La llamada

Ciudad.
Ciudad.

Regresaba de mi marcha rápida habitual un día por la mañana. Era una hora temprana.

Poca gente en la playa. Siempre la hay, aunque apetezca nada.

El “Milenium” quedaba ya a mi espalda. De frente asomaba el sol, que sin timidez alguna lucía radiante, aunque todavía no calentaba. El Faro de Hércules, al otro lado de la ensenada, se erguía recio sobre el acantilado, con sus luces apagadas y su mirada guardiana.

Me llamó la atención una imagen, la de una chica joven, guapa, muy morena, quizás mulata. Vestía chándal. Pantalón negro, sudadera gris y bambas blancas. Allí, en las rocas y cerca del mar, estaba sentada sobre una piedra plana. 

Se inclinaba hacia adelante manipulando su móvil, del que partía un cable blanco. Ya cerca de su cara se bifurca en otros dos, de los que pendían sendos auriculares, para tapar los oídos que iban a alojarse. Apenas se movía, parecía muy concentrada.

Sonreí. Me pareció una estampa dulce y salada, y con su fondo marino aún más resaltada. Y dije para mí: ¿qué le habrá traído hasta aquí?...

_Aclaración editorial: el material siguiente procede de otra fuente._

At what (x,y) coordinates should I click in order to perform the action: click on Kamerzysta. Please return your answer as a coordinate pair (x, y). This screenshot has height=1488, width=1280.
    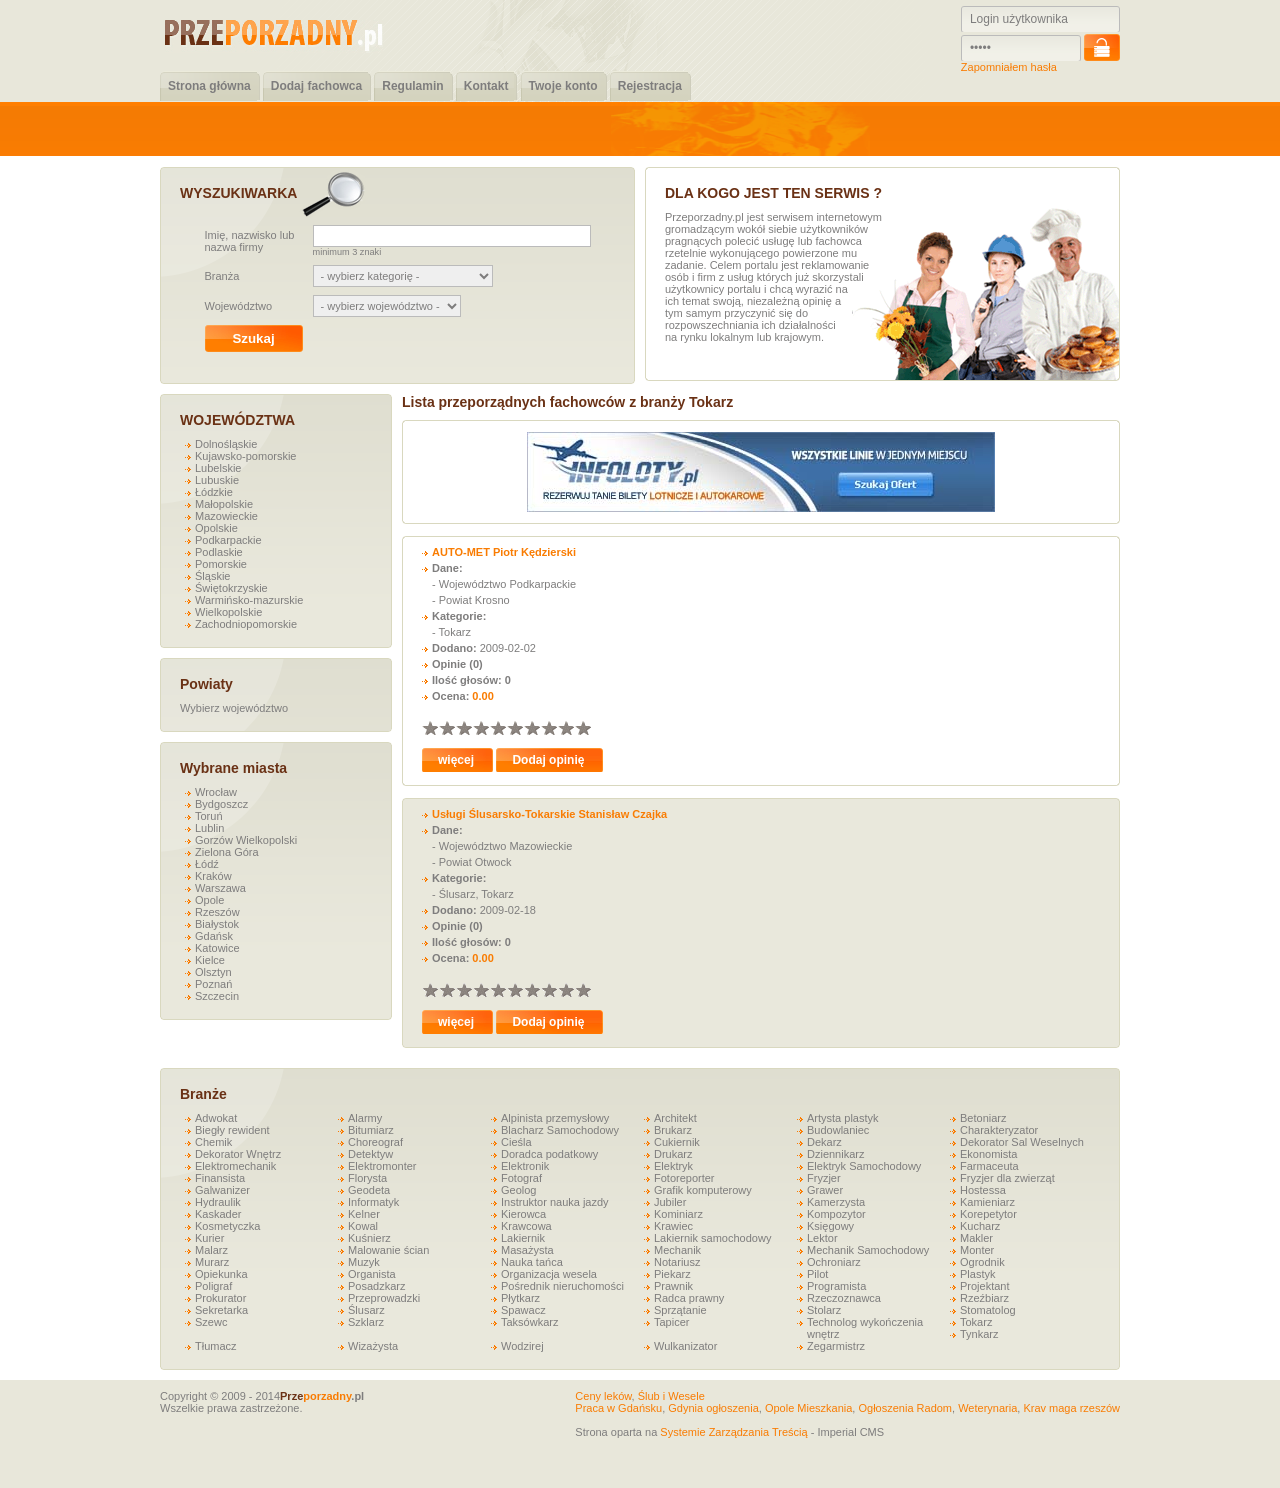
    Looking at the image, I should click on (836, 1202).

La brisa fresca, suave, apenas rizaba el agua. Pero lograba alcanzar el rumor de su batir pausado, rítmico, amable, discreto y grave. El mejor de España. 

Pronto arribó, cabalgando el viento, un pensamiento: “¡A los pies de la Inmensidad, llamando quedo a la puerta del alma, y no la alcanza a contemplar!”. 

¡Qué pena!, sentí. Y, enseguida, la plegaria que hizo surgir: ¡ojalá algún día, esa llamada, la puedas escuchar!